→ **本文**:

****

ごはんを食べながら、ニコンさんは、何度も
「ここには美味しいものがある」という。
それを聞きながら、それってすごいことだ。と思う。

美味しいものがあるってことは、
美味しいものを育む自然があって、
その自然に向き合いながら、
美味しいものを作る人がいるってこと。

でもそれだけじゃなくて、その美味しいものを人間たちが、おすそ分けして、みんなで分ける気持ちがあって、
なおかつ、美味しく食べる工夫を知っているってこと。
その美味しく食べる技は、美味しいものと一緒に、
人によって、また人へ渡される。

どんだけ素晴らしい自然があっても、
そんな人がいないと、「ここには美味しいものがある」
って、なかなか言えないと思う。

美味しい食べ物」と「良い人との繋がり」は
くっついているんだろうとぼんやり頭の中で考えた。

****

→ **提供データ**:
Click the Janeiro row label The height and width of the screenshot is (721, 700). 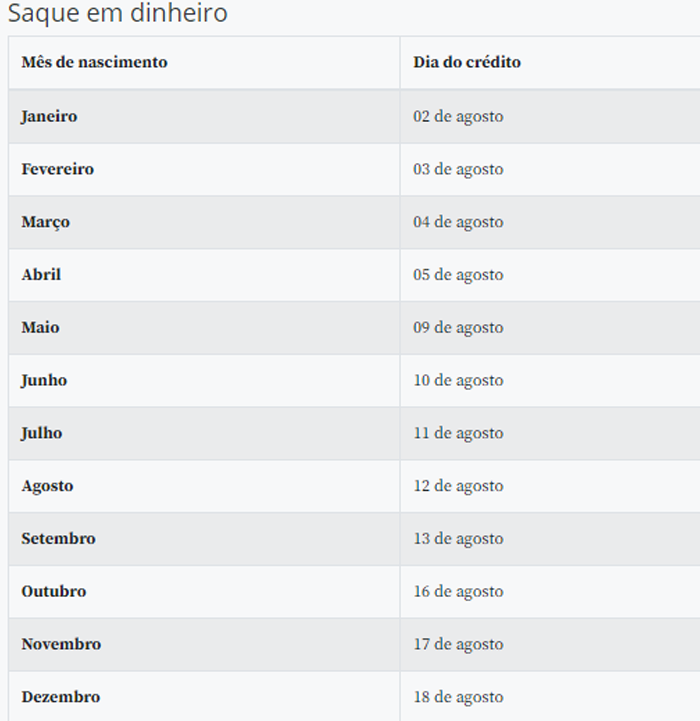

****

→ **目標**:
(1) 本文によると、ニコンさんがごはんを食べながら何度も口にする言葉は何ですか。
(2) 本文の「それを聞きながら、それってすごいことだ。と思う。」から「なおかつ、美味しく食べる工夫を知っているってこと。」までの部分を、一字一句そのまま書き写してください。
データは参照不要です。

→ **課題別の結果**:
(1) 「ここには美味しいものがある」という言葉です。

(2)
それを聞きながら、それってすごいことだ。と思う。

美味しいものがあるってことは、
美味しいものを育む自然があって、
その自然に向き合いながら、
美味しいものを作る人がいるってこと。

でもそれだけじゃなくて、その美味しいものを人間たちが、おすそ分けして、みんなで分ける気持ちがあって、
なおかつ、美味しく食べる工夫を知っているってこと。